I think it would be a good idea to state this explicitly somewhere in the
specs.
>>> Many http server implementors seem to have interpreted the combination
>> of these requirements to imply that a POST request without a
>> Content-Length HTTP header cannot have a message-body. Which further
>> implies that a POST using Transfer-Encoding: chunked cannot have a
>> message-body.
>>I believe that is an incorrect interpretation. There aren't
>that many truly compliant (even conditionally) HTTP/1.1 clients
>or servers out there. Section 4.4 describes how Transfer-Encoding
>dominates if both fields are present in a request, and that
>a Content-Length field is *required* unless the client is certain
>the server is HTTP/1.1 compliant.
>>> Indeed, I have tried several commercial web servers and
>> in all cases, a servlet or CGI program gets end-of-file as soon as it
>> tries to read the message-body input stream for a POST request with
>> chunked transfer-coding. However, there are some web servers out there
>> that do work with chunked POSTs.
>>Then they're not playing by the rules. (Have you tried Apache, by the
>way?)
A group here tried it and said that Apache does not support POST with
chunked data. Personally, I tried Apache with the JRun servlet runner (on
NT) and found that my servlet got no message-body data.

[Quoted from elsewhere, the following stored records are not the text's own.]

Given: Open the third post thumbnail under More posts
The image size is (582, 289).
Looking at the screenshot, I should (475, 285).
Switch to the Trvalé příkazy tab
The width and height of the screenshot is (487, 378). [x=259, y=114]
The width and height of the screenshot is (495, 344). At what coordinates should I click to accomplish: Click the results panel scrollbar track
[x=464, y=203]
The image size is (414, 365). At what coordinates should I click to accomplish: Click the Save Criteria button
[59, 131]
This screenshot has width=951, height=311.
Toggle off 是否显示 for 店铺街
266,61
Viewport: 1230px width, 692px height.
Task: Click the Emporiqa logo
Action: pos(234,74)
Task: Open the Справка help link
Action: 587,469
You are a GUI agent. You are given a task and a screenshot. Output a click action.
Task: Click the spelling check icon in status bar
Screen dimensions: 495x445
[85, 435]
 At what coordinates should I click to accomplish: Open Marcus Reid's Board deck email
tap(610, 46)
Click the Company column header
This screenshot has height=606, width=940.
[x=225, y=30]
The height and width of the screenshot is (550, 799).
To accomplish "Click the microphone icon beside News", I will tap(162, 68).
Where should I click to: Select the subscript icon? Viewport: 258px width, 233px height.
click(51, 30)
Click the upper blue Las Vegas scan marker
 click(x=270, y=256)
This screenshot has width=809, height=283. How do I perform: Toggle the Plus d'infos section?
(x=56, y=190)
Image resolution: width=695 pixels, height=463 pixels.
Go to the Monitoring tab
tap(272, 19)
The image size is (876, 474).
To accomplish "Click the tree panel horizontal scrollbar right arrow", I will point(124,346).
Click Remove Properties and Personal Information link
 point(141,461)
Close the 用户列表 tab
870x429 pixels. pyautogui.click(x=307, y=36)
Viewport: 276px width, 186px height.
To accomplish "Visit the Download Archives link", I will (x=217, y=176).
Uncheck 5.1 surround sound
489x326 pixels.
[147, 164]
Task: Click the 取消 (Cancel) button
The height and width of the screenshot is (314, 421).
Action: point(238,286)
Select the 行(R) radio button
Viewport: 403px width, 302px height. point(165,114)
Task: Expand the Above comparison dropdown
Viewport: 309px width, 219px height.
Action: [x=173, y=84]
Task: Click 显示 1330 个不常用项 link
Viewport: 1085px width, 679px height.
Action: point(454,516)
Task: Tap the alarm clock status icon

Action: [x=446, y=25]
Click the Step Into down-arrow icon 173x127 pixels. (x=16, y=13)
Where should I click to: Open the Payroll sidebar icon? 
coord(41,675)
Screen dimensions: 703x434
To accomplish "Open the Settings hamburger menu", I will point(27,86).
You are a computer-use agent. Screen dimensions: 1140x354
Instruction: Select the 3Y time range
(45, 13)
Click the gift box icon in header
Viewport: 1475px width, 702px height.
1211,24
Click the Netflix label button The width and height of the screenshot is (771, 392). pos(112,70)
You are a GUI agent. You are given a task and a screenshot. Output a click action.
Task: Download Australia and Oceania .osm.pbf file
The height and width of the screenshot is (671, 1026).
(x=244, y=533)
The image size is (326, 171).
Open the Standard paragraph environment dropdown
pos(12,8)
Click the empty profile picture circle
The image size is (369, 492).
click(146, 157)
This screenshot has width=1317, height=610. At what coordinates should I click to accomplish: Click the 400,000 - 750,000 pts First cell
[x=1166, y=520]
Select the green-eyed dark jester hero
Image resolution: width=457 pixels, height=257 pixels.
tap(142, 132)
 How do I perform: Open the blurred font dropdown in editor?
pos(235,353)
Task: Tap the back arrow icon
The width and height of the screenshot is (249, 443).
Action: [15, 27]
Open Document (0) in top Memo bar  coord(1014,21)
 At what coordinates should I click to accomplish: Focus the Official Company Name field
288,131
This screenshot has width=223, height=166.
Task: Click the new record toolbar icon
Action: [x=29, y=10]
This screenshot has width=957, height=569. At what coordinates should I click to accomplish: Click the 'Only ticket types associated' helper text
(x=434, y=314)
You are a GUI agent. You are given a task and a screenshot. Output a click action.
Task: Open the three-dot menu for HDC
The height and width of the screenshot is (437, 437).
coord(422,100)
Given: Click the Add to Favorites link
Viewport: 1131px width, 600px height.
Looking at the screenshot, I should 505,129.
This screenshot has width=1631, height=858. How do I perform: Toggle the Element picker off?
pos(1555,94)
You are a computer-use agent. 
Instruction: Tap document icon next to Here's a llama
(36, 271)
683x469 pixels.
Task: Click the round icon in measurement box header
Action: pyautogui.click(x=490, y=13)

> The script does not read from the socket, it reads from the
>server. If the server has hooked the socket up directly to the
>script's input stream, it's following NPH rules and all bets are
>off. Or else it's broken, since it can't be supplying the required
>metadata to the script. (Off the top of my head.)
>>> 1. No spec changes. HTTP/1.1 servers that don't support chunked POSTs
>> are considered broken, and have to be fixed to buffer a chunked request
>> message-body in order to generate a CONTENT_LENGTH.
>>You're confusing CGI-brokenness with HTTP/1.1-brokenness.
>If they speak HTTP/1.1 correctly, they're compliant that
>way -- but if they don't take the necessary steps (i.e.,
>recompose a chunked message) to provide the required
>metadata to the script, they're not CGI-compliant.
>>Does IPP use CGI, or does it interface to the server in some other
>way?
That's an implementation decision. IPP uses HTTP, and what goes on under
that is unspecified, although the IPP/1.0: Implementer’s Guide
(ftp://ftp.pwg.org/pub/pwg/ipp/proposed-clarifications/ipp-implementers-gui
de-981206-rev.pdf) does say this: "The IPP layer doesn’t have to deal with
chunking. In the context of CGI scripts, the HTTP layer removes any
chunking information in the received data."
>>> 2. Change CGI spec to remove dependency on CONTENT_LENGTH (and change
>> http servers accordingly).
>>No way is that going to happen, at least not for CGI/1.1.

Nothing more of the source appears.